Mission 2020: Preparation begins for World T20 as India take on WI

World Cup in shortest format coming up next year & changes in personnel likely, it’s approach that the Indian team has to work on. 
Shreyas Iyer during a training session. (Photo | PTI)
Shreyas Iyer during a training session. (Photo | PTI)

CHENNAI: Beginning Saturday, India have 23 T20 Internationals, plus the IPL and the Asia Cup, where they are likely to play a minimum of three games. To build a side that can have a real go at the World T20 in October-November 2020, they will not get a platform bigger than this. The selectors, by including the likes of Shreyas Iyer, Manish Pandey, Krunal Pandya, Rahul Chahar, Washington Sundar, Khaleel Ahmed, Deepak Chahar and Navdeep Saini have sent a message with regards to where their priorities lie. But there is always a but when it comes to the Indian T20 side.

Unlike teams from the West Indies, England and Australia, India have so far resisted playing high-risk cricket. Even 12 seasons into the IPL, the system hasn’t produced an out and out T20 player, who stands out for boundary-hitting capabilities.

<strong>Shreyas Iyer last played a T20I in 2017</strong>
Shreyas Iyer last played a T20I in 2017

Not that India have had the need. Post their against-the-odds WT20 triumph in 2007, India had horrid returns in three editions, failing to cross the group stages. In 2014, they made it to the final and in 2016, their run ended in the semifinals. It is underachievement for a side that boasts of the most competitive T20 league which is expected to make players better. It has helped unearth some special talent, but they have been more useful in other formats.
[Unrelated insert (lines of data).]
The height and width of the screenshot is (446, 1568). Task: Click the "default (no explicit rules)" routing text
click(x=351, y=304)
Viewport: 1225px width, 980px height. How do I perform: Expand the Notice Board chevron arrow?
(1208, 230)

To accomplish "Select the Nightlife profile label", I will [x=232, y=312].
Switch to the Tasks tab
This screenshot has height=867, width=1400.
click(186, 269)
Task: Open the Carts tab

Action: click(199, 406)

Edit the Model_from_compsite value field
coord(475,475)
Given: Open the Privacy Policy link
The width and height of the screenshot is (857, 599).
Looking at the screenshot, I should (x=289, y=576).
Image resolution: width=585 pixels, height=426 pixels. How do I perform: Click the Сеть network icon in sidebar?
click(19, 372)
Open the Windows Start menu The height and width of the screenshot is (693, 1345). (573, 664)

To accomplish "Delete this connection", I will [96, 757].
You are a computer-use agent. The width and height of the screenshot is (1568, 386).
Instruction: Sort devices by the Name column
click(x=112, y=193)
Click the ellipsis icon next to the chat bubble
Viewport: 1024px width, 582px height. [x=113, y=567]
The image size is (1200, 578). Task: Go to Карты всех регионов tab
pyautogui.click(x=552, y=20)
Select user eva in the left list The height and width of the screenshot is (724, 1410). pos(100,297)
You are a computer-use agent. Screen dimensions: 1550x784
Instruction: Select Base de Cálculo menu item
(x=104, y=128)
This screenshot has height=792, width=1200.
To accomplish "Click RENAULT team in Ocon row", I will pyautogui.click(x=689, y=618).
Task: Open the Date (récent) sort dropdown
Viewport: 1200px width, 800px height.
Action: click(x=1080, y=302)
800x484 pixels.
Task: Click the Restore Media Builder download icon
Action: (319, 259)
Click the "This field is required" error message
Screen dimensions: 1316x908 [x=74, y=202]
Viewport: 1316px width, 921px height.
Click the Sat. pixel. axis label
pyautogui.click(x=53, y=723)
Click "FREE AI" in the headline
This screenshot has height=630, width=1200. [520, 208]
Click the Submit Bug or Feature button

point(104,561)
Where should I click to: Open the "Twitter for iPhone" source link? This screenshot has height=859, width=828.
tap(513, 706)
Amol Muzumdar, a veteran in the domestic circuit and batting coach with Rajasthan Royals, sheds some light on this. “After winning the title in 2007, we haven’t been able to build the sort of momentum one expected. India, as a team, plays a different sort of game compared to others. Even in T20s they have a conventional approach to batting, but they have been successful with that. With time, everything evolves and going forward with the next gen that completely grew up in the T20 era there will be a change,” he said.

Not that India are short when it comes to exciting players, who make T20 batting breathtaking. In Rishabh Pant there is one. But it is quantity that is lacking. While one possible reason is India don’t let players to feature in other T20 leagues, restricting them to only two tournaments — IPL and Syed Mushtaq Ali T20s — for greater focus on red-ball cricket, very few prefer taking only the aerial route. 

“I don’t want to compare with players from other teams, but you need a different mindset for T20s. You break it down to number of balls you face and then practice. For example, a middle-order batsman should be thinking in the nets I have only five balls left, what can I do? You look for different things that will work. These are not yet part of our players, but they are learning by watching T20 imports. Which is why lot of Indian players still play the risk-free game, because you are taught to put a price on your wicket from age-group levels,” Muzumdar said.

In Shikhar Dhawan, Rohit Sharma, Virat Kohli and KL Rahul, India have a solid top-order, which plays percentage cricket at a time when T20 top-orders are expected to be more explosive. That they score 8.57 runs per over since the beginning of 2016 — second best in the world — is a testament to their efficiency. Whether India change plan or continue to follow the path already taken could well determine their fate in the WT20 in Australia.